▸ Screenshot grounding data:

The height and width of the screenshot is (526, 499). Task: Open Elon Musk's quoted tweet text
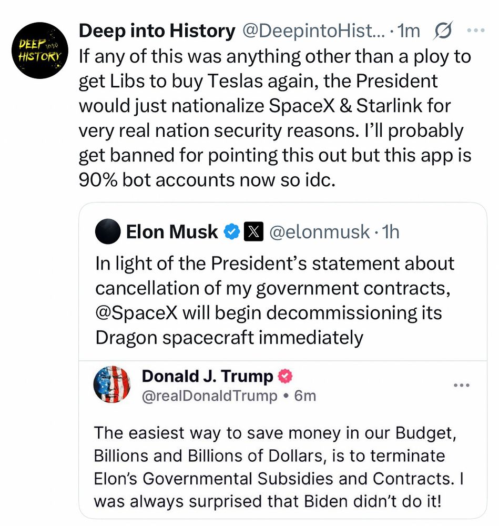click(273, 300)
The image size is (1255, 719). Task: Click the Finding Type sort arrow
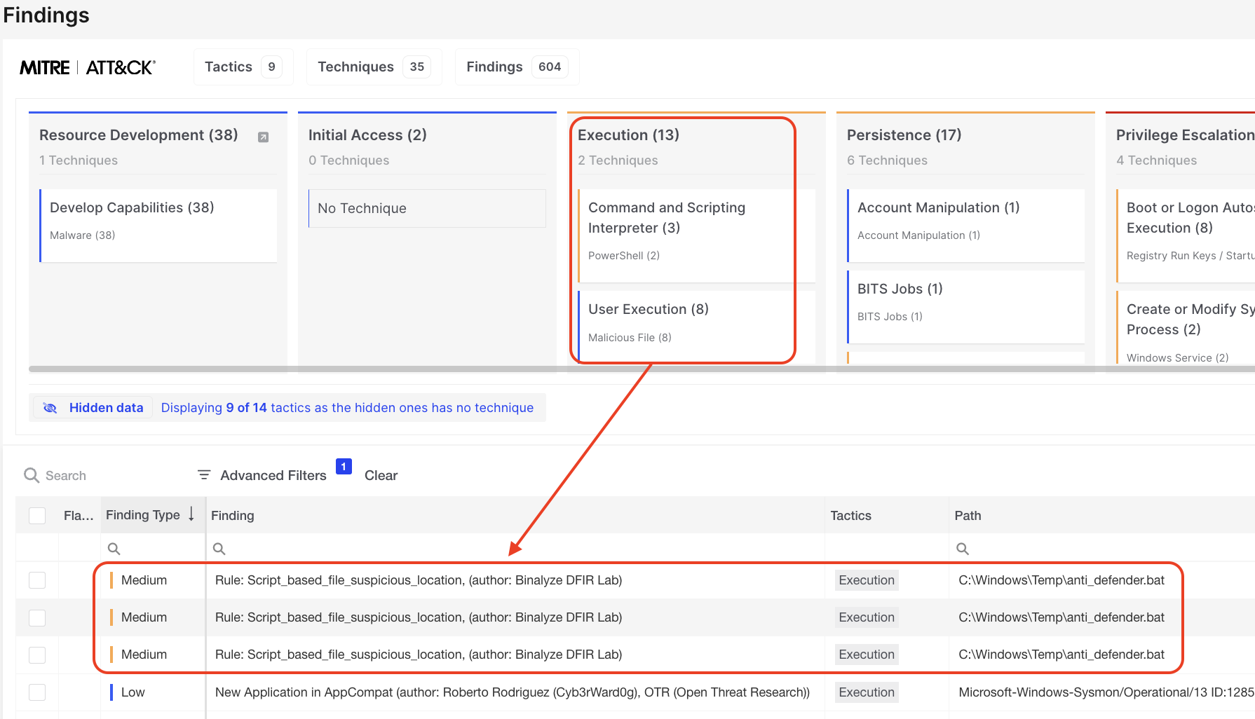coord(191,514)
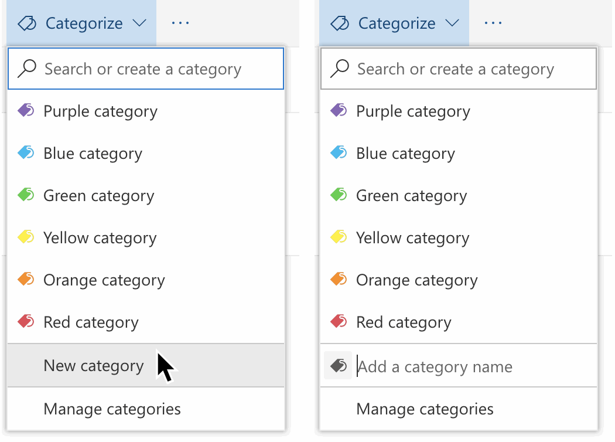
Task: Expand the right Categorize menu chevron
Action: [x=452, y=23]
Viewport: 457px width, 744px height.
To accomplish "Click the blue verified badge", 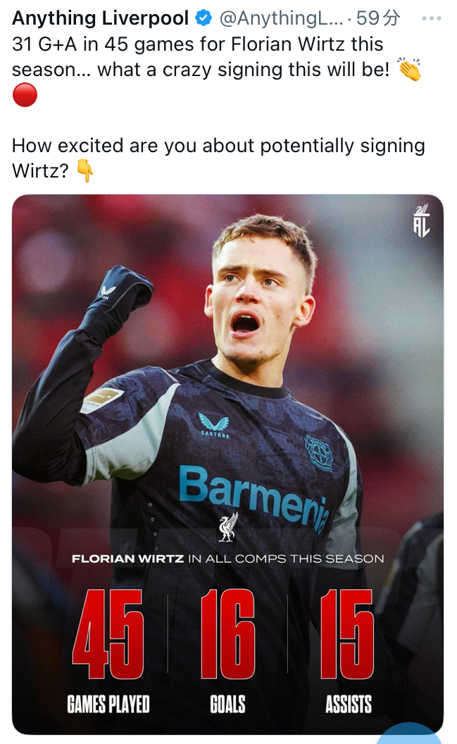I will [x=204, y=18].
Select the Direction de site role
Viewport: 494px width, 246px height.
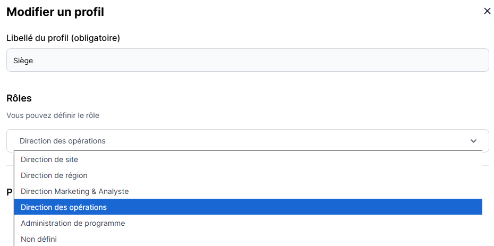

▸ Task to complete:
Each line from the one containing "Select the Direction de site role" to the final line of the data must be printed exactly, both included, with nothing else and no pictures.

▸ The completed task:
Select the Direction de site role
Viewport: 494px width, 246px height.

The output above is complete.